>> Begin SUPPLIED PASSAGE
In law, sua sponte (Latin: "of his, her, its or their own accord") or suo motu ("on its own motion") describes an act of authority taken without formal prompting from another party. The term is usually applied to actions by a judge taken without a prior motion or request from the parties. The form nostra sponte ("of our own accord") is sometimes used by the court itself, when the action is taken by a multi-member court, such as an appellate court, rather than by a single judge. (Third parties describing such actions would still refer to them as being taken by the court as a whole and therefore as 'sua sponte'.) While usually applied to actions of a court, the term may reasonably be applied to actions by government agencies and individuals acting in official capacity.
>> End SUPPLIED PASSAGE
▸ **INSTRUCTIONS**:
a) Decide whether each statement below agrees with the sua sponte passage, answering yes or no and quoting the words of the passage that settle it. (i) The term is usually applied to a judge's actions taken without a prior motion from the parties. (ii) Third parties describing an action by a multi-member court call it "nostra sponte." (iii) The term can be applied only to actions of a court.
b) Summarize the sua sponte passage in two sentences.
>> Begin DATA LISTING
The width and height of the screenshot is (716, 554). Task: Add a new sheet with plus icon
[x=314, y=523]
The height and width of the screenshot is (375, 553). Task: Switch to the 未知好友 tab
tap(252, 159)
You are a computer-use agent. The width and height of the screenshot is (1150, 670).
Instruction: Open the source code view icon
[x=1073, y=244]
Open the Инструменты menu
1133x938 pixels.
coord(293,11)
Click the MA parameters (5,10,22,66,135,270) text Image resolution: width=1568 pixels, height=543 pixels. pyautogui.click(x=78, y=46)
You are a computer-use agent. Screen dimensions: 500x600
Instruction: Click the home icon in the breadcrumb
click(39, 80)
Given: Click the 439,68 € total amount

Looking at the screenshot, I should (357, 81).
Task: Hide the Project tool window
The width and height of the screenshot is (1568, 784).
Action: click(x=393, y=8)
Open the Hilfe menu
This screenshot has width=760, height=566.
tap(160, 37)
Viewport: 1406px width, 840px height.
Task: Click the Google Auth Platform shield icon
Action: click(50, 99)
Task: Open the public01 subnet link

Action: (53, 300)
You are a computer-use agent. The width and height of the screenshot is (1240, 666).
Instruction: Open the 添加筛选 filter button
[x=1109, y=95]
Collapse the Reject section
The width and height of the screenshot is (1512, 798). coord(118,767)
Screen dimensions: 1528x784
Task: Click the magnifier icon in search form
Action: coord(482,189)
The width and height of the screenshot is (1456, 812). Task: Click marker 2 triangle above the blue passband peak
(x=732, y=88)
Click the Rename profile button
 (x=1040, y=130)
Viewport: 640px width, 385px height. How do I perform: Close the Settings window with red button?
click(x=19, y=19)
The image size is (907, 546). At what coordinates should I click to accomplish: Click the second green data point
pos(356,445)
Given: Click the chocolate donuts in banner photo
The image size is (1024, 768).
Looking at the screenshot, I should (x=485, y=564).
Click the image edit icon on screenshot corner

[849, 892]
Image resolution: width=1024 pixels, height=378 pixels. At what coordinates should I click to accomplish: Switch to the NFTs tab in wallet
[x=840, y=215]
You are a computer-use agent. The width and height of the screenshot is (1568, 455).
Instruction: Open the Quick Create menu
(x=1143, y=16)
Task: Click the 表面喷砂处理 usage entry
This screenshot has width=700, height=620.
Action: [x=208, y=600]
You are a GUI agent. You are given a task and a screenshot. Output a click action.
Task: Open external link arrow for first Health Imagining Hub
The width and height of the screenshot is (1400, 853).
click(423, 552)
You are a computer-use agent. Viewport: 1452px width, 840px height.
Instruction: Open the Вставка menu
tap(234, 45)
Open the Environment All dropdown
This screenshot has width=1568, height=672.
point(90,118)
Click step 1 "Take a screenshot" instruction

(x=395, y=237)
>> End DATA LISTING
▸ **SOLUTION LIST**:
a)
(i) Yes: "The term is usually applied to actions by a judge taken without a prior motion or request from the parties."
(ii) No: "Third parties describing such actions would still refer to them as being taken by the court as a whole and therefore as 'sua sponte'."
(iii) No: "the term may reasonably be applied to actions by government agencies and individuals acting in official capacity."

b) In law, sua sponte or suo motu describes an act of authority taken without formal prompting from another party, usually a judge's action without a prior motion or request from the parties. A multi-member court may call its own such action nostra sponte, and the term may also apply to government agencies and individuals acting in official capacity.